02.02.2010

Towards a bond market crisis

 

Eurozone governments have borrowed a record of €110bn from markets this year, reports the FT. This forces up the borrowing costs for the weakest countries even further. Debt managers have to increase yields to lure investors amid competition from AAA-rated governments, a crowding out effect that is likely to continue as eurozone governments raise record amounts of bonds to pay their debt, bail out banks and finance their stimulus packages.  Investors warned that if there is no sign from politicians that they are prepared to tackle their debt levels, there will be a sell-off in eurozone bonds.

 

EU wants to put Greece on a short leash

FT Deutschland reports this morning that the EU wants to install a permanent supervision of the Greek budget, so that every deviation from the plan would have to compensated by some other measure.
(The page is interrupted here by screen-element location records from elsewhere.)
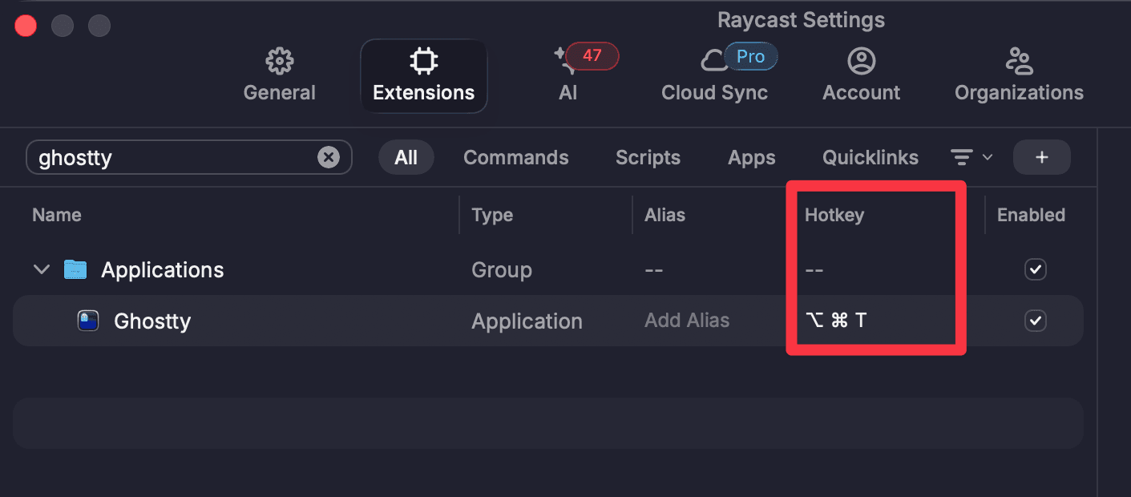
Task: Switch to the Scripts filter tab
Action: (648, 157)
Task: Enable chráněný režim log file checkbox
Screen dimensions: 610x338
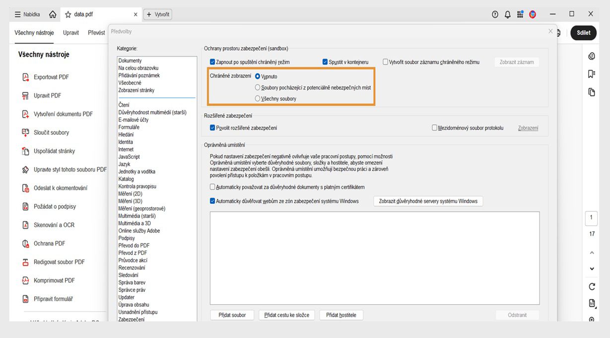Action: click(385, 62)
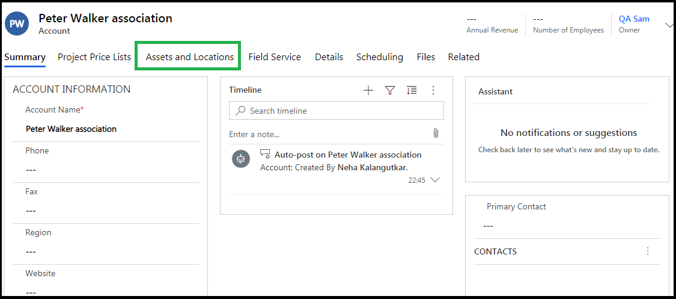The height and width of the screenshot is (299, 676).
Task: Expand the auto-post entry chevron
Action: click(x=436, y=180)
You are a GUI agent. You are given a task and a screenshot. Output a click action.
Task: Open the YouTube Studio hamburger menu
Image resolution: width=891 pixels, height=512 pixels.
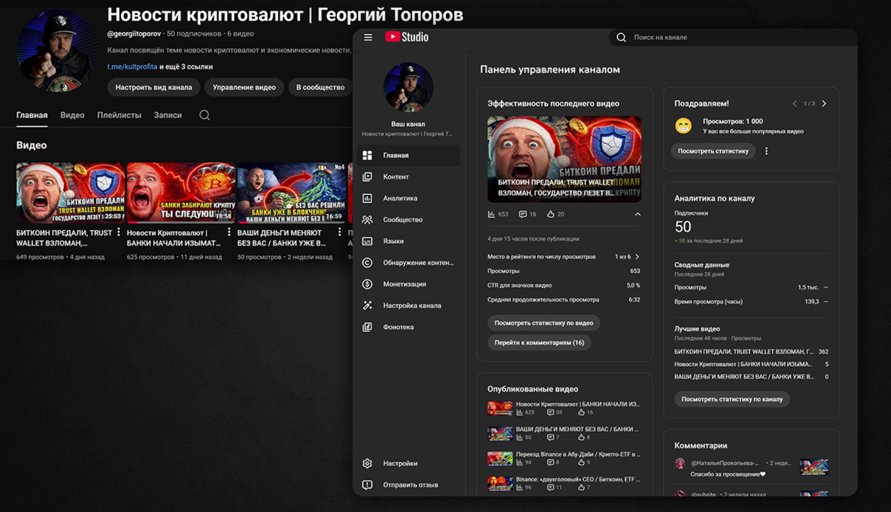click(368, 37)
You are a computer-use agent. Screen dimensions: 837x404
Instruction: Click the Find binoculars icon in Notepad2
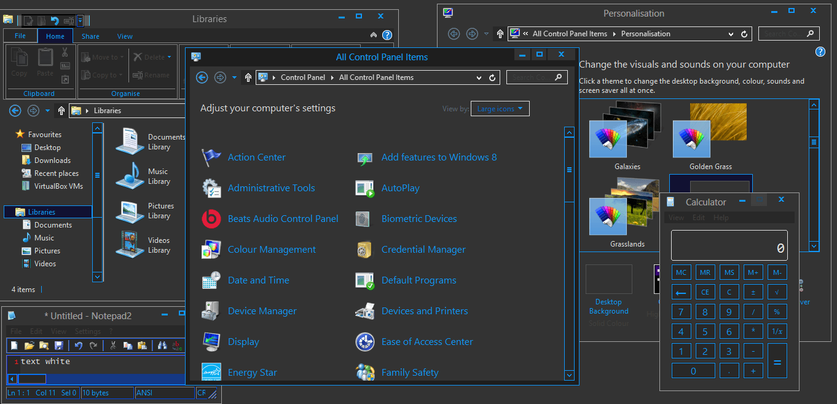coord(162,346)
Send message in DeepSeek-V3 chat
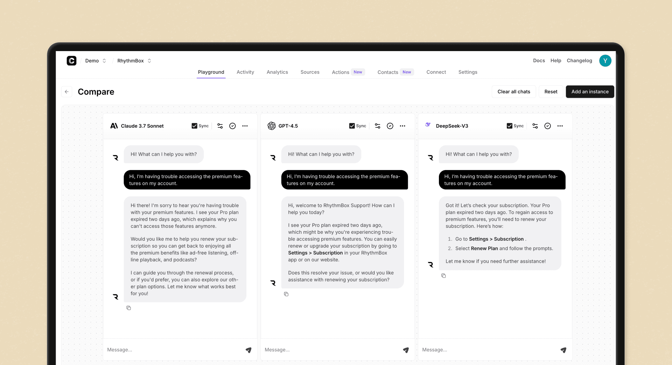 [563, 350]
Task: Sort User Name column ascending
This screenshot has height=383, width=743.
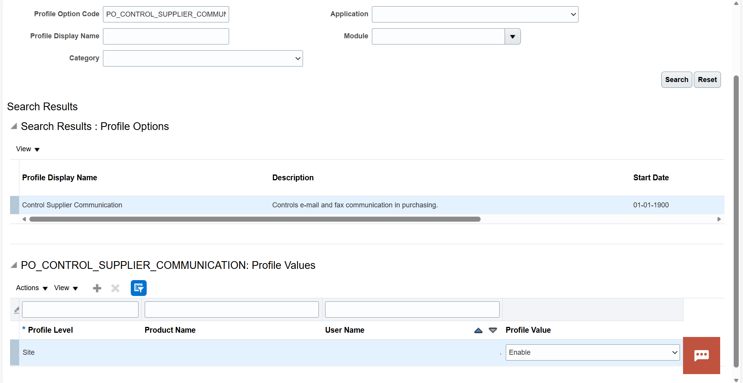Action: coord(478,330)
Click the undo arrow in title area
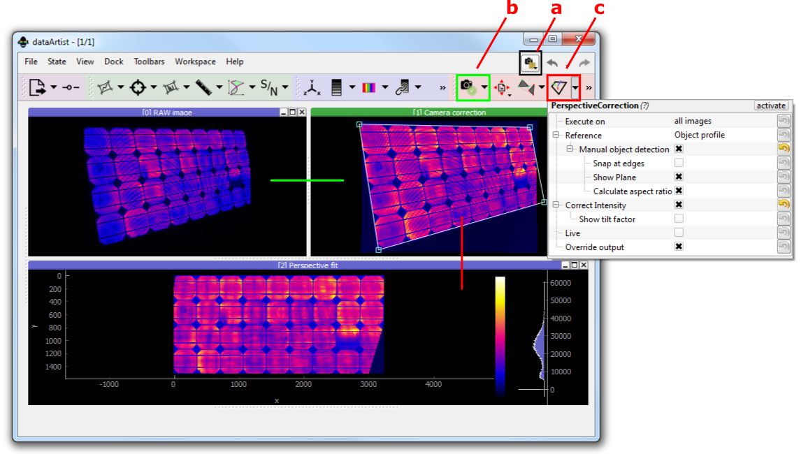The width and height of the screenshot is (801, 454). pos(552,63)
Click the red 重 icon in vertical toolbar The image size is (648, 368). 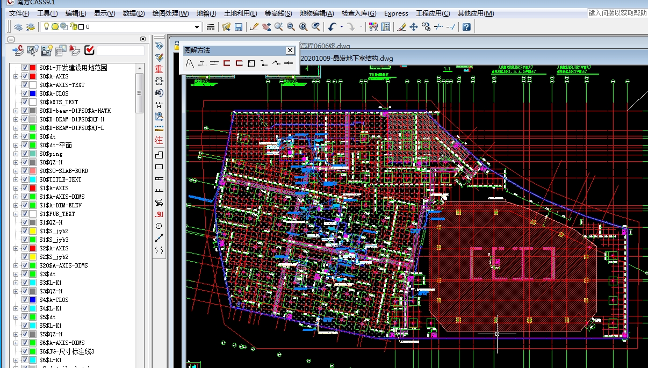(159, 69)
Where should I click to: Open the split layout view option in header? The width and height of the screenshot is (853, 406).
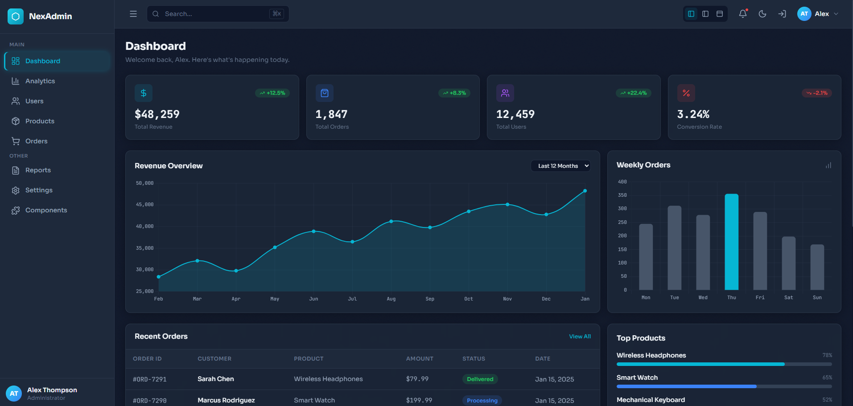[705, 14]
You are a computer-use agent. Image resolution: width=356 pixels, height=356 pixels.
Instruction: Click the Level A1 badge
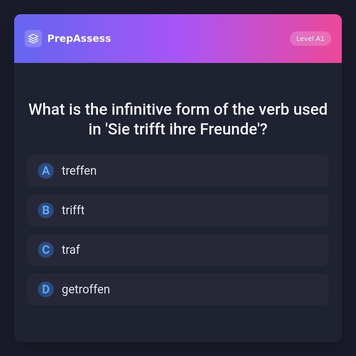[x=310, y=39]
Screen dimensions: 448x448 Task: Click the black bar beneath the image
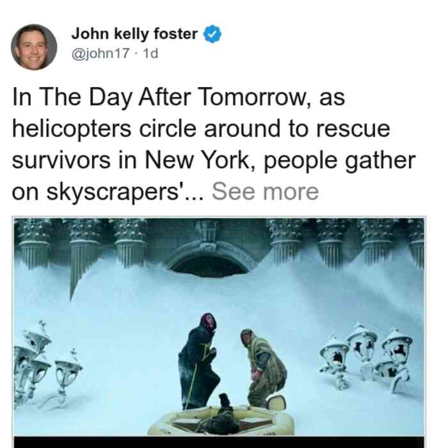click(219, 442)
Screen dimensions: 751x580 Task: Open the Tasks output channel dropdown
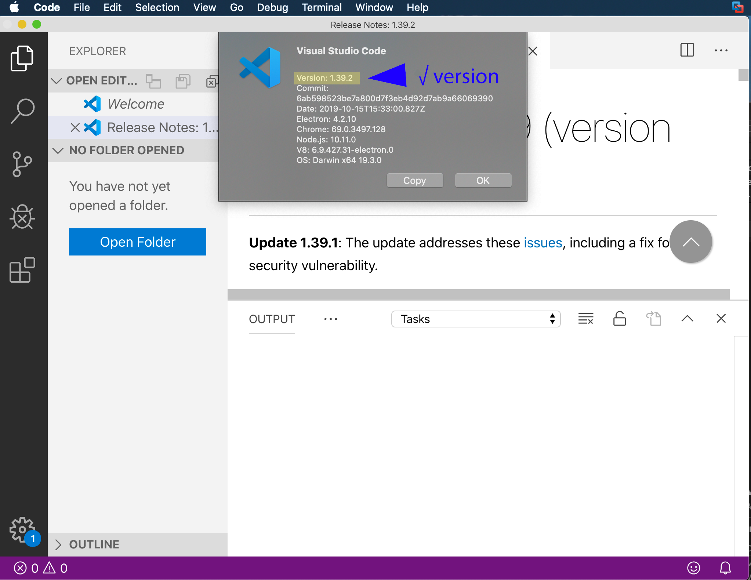pos(476,319)
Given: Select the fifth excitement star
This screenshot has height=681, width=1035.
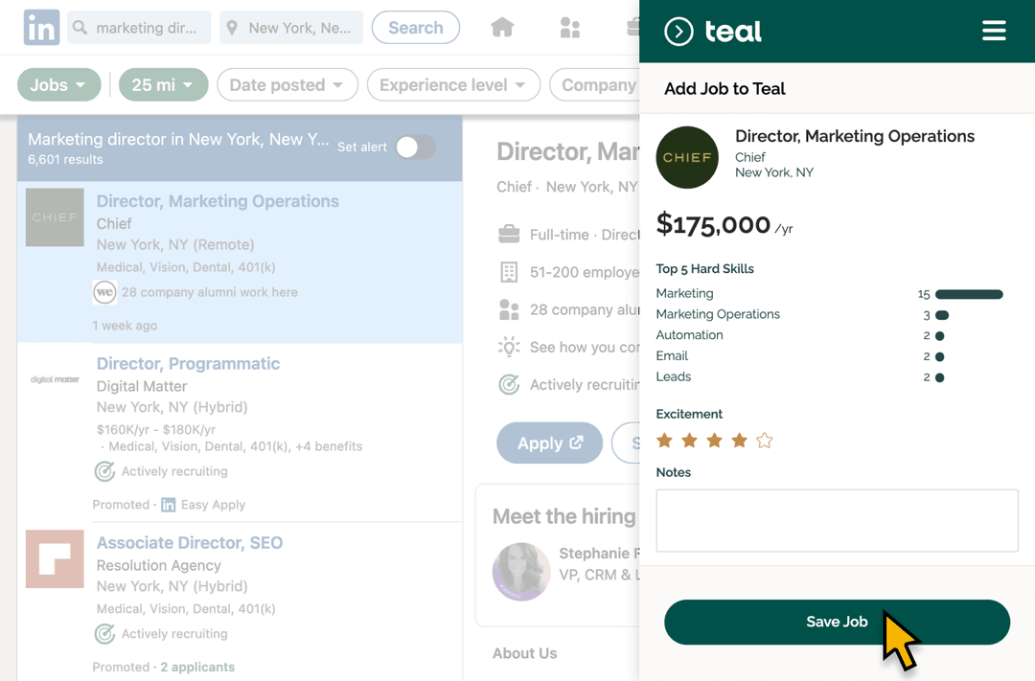Looking at the screenshot, I should point(764,440).
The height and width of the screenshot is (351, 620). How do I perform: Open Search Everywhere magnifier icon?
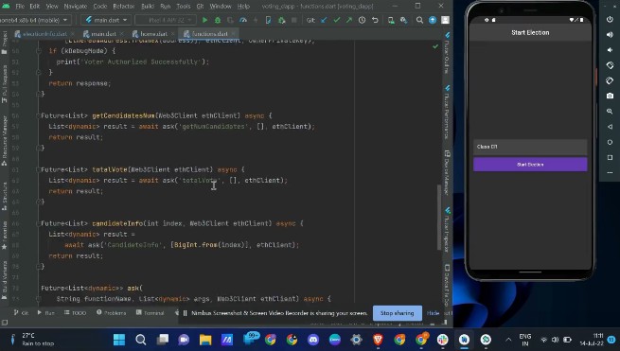click(x=419, y=20)

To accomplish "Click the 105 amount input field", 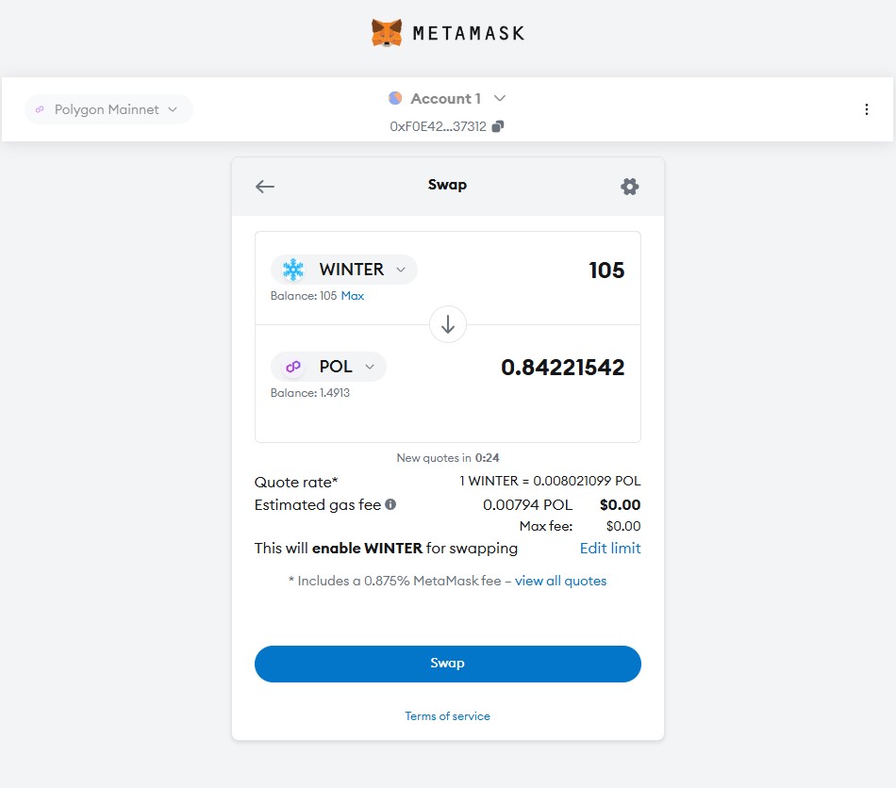I will pos(566,271).
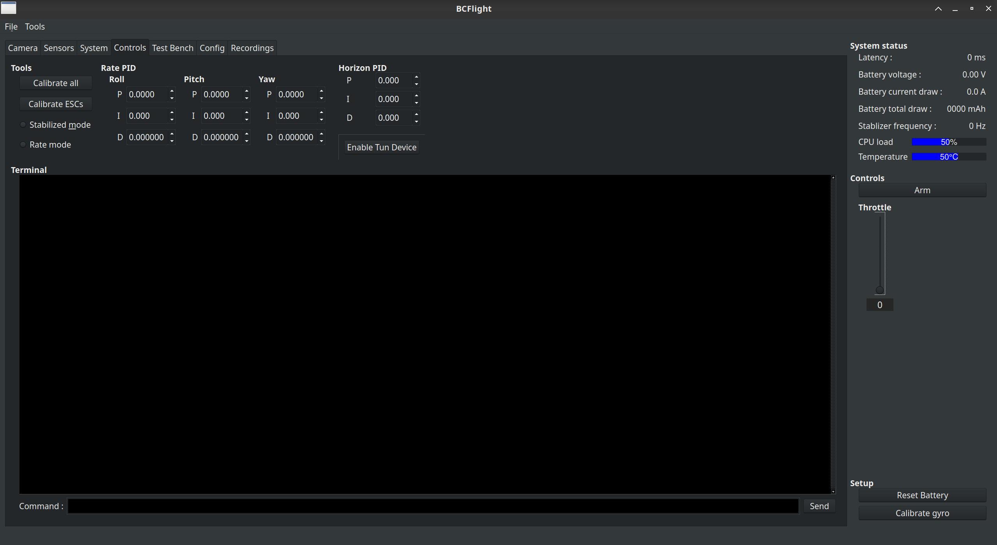The width and height of the screenshot is (997, 545).
Task: Click the Camera menu tab
Action: [x=22, y=48]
The Commission has serious doubt about the sustainability of the Greek plan, and fears setbacks. The strategy is now to signal to Greece that any such setbacks would have to be met by additional savings. The Commission will decide on Wednesday to recommend significant cuts in public sector wages. The report also says that Germany continues to be reluctant to agree to a bailout in principle, fearing that this would be misunderstood by the public, that tough measures could be avoided.

 

Greece should call the IMF

Jean Pisani Ferry and Andre Sapir write in the FT that the best way of action for Greece is to call in the IMF. The reason is that even if the eurozone manages to get the necessary funds together there is no way the Europeans can provide the same standard conditionality and credible monitoring process. Also would eurozone countries stay in line amid rising anger in the streets of Athens? Would the eurozone be prepared to do the same for larger member states?  The authors warn that there is a real danger that the EU package is not renegotiation proof. Rather than embarking on a risky course, EU heads of states should urge Greece to call the Fund now. (What it says is that there is no way that we can credibly fix the institutional requirements for a eurozone bailout.  How depressing is this..)

 

The European bailout comes for sure

Pierre Briancon from Breaking views writes in Le Monde that a European bailout will come no matter what although investors still refuse to consider a European bailout as an option. Instead they continue to demand higher spreads on Greek bonds, a rally that is likely to continue until the heads of states meet in February. But the Greek tragedy is easily to turn into a eurozone one, as investors increasingly also seek reassurance from other member countries that they will be capable of consolidating their public finance.  

 

Austrian government plans to rise taxes

The Austrian government is preparing slowly but surely higher taxes. Der Standard lists the candidates including a one percentage point rise in VAT from currently 20%; an increase in petrol tax by 10 Cents;  to claw back tax breaks on dividend taxes and for foundations;  a risk dependent bank contribution; an EU wide financial transaction cost or if that is not feasible the reintroduction of the stamp duty.

 

Germany to buy  stolen tax evasion Data CD

Germany’s government has decided that it wants to buy afterall a data CD containing details of 1500 case of tax evasion by German citizens in Switzerland. It is the second that Germany would have done so, and the decision has triggered a big political debate, which cuts right across the political spectrum about the morality of such action. All papers there lead with the story. Frankfurter Allgemeine says the bank involved is Credit Suisse. There are still several obstacles to be surmounted. The government is currently checking whether this is legal (it probably is, because the data cannot be “stolen” in a legal sense. If you are interested in this aspect, there is a good comment by Heribert Prantl in Sueddeutsche about the legality of the action.).

 

Manufacturing recovery gains strength

The eurozone’s manufacturing sector grew at its fastest rate for two years in January, but the gap between the eurozone’s healthiest and weakest economies is widening, writes the FT. The manufacturing purchasing managers’ index rose a forth month in a row to 52.4 in January, driven by the large contries, France in particular, now expanding at its fastest pace in close to a decade. Greece, Spain and Ireland meanwhile recorded lower output and faster contraction. The manufacturing sector indirectly benefits from the fiscal troubles of some countries like Greece, as they caused the euro to fall from $1.51 in November to $1.39.  

 

Blanchard advocates maintaining low interest rates

In an interview with Les Echos Olivier Blanchard said that central banks should maintain low interest rates to allow for a solid recovery of private consumption. This might imply a low interest rate policy even beyond 2010. If this creates a new bubble, it has to be dealt with instruments other than interest rates. The most essential point is that the economic activity regains momentum. It does not imply that central banks cannot retreat on other fronts. Blanchard considers it wrong to introduce an inflexible a balanced budget rule - as France is currently contemplating about - in times of heightened uncertainty about the recovery.